_Exercise input_:

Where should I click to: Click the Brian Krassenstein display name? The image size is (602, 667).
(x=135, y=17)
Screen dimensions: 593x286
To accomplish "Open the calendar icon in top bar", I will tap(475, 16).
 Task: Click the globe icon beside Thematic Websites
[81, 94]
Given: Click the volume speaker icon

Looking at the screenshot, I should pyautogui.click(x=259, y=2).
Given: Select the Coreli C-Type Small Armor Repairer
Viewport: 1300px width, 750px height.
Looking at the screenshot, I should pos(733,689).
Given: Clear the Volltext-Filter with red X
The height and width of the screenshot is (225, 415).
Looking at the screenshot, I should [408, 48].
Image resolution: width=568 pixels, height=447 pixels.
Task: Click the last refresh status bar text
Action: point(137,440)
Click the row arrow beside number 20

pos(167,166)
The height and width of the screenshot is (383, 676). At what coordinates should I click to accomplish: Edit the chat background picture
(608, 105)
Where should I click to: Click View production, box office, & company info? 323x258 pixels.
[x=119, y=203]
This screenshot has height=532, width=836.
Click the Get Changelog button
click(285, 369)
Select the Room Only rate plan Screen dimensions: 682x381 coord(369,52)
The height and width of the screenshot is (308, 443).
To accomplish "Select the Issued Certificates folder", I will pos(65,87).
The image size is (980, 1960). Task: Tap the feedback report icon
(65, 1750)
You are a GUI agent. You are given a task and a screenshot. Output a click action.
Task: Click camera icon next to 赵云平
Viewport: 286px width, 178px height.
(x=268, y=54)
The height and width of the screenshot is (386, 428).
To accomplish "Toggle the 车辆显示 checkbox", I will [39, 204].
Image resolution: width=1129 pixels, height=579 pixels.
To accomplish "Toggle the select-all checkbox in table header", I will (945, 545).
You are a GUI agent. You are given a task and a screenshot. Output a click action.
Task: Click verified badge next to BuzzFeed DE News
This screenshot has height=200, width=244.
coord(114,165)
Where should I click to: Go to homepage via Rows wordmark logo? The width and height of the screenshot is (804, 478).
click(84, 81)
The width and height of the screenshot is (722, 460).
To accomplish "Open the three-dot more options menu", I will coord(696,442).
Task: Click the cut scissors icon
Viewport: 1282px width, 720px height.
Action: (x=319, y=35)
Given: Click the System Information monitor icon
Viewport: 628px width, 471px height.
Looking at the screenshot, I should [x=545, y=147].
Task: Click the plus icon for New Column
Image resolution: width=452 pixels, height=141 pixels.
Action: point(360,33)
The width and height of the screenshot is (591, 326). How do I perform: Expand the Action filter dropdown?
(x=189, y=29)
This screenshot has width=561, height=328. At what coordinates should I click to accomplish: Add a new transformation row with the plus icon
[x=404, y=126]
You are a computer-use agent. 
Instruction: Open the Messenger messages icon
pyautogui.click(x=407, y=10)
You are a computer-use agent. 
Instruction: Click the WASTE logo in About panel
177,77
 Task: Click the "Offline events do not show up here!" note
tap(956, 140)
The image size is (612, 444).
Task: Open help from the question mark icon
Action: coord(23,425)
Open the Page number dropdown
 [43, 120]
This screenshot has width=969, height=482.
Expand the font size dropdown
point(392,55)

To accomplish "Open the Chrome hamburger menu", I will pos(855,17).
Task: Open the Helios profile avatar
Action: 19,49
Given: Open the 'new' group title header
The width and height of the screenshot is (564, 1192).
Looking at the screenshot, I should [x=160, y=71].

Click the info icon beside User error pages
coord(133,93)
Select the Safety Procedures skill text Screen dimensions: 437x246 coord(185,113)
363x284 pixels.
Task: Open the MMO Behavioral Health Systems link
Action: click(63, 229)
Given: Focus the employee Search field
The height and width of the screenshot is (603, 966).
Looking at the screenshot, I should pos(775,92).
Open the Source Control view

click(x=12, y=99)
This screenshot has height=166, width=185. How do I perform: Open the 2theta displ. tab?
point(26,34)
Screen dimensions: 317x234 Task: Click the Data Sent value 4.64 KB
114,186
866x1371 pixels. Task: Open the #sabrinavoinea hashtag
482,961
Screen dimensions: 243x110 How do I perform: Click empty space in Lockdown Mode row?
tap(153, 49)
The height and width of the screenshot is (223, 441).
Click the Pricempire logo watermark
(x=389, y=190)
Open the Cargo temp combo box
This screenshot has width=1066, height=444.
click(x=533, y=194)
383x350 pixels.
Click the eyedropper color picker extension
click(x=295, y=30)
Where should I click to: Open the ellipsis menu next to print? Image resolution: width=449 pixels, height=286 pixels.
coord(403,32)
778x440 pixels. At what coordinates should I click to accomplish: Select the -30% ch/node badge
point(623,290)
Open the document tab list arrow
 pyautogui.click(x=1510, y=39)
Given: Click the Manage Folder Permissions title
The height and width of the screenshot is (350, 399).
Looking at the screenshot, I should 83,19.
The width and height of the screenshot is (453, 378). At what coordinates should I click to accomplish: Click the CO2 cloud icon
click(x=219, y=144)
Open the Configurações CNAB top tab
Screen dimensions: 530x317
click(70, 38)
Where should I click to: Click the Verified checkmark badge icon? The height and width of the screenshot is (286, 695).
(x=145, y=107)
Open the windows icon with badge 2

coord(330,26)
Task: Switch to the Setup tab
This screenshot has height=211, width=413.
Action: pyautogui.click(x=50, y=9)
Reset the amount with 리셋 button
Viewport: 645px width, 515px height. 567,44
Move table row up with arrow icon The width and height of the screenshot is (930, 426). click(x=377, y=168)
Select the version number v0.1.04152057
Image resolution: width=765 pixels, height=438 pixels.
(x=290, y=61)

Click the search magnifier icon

_What is needed_: Give back exactly the lines above, from the line containing "Click the row arrow beside number 20" through the line containing "Given: Click the System", with both end lines and nothing more.

_Response below_:
Click the row arrow beside number 20

pos(167,166)
The height and width of the screenshot is (383, 676). At what coordinates should I click to accomplish: Edit the chat background picture
(608, 105)
Where should I click to: Click View production, box office, & company info? 323x258 pixels.
[x=119, y=203]
This screenshot has height=532, width=836.
Click the Get Changelog button
click(285, 369)
Select the Room Only rate plan Screen dimensions: 682x381 coord(369,52)
The height and width of the screenshot is (308, 443).
To accomplish "Select the Issued Certificates folder", I will pos(65,87).
The image size is (980, 1960). Task: Tap the feedback report icon
(65, 1750)
You are a GUI agent. You are given a task and a screenshot. Output a click action.
Task: Click camera icon next to 赵云平
Viewport: 286px width, 178px height.
(x=268, y=54)
The height and width of the screenshot is (386, 428).
To accomplish "Toggle the 车辆显示 checkbox", I will [39, 204].
Image resolution: width=1129 pixels, height=579 pixels.
To accomplish "Toggle the select-all checkbox in table header", I will (945, 545).
You are a GUI agent. You are given a task and a screenshot. Output a click action.
Task: Click verified badge next to BuzzFeed DE News
This screenshot has height=200, width=244.
coord(114,165)
Where should I click to: Go to homepage via Rows wordmark logo? The width and height of the screenshot is (804, 478).
click(84, 81)
The width and height of the screenshot is (722, 460).
To accomplish "Open the three-dot more options menu", I will coord(696,442).
Task: Click the cut scissors icon
Viewport: 1282px width, 720px height.
Action: (x=319, y=35)
Given: Click the System Information monitor icon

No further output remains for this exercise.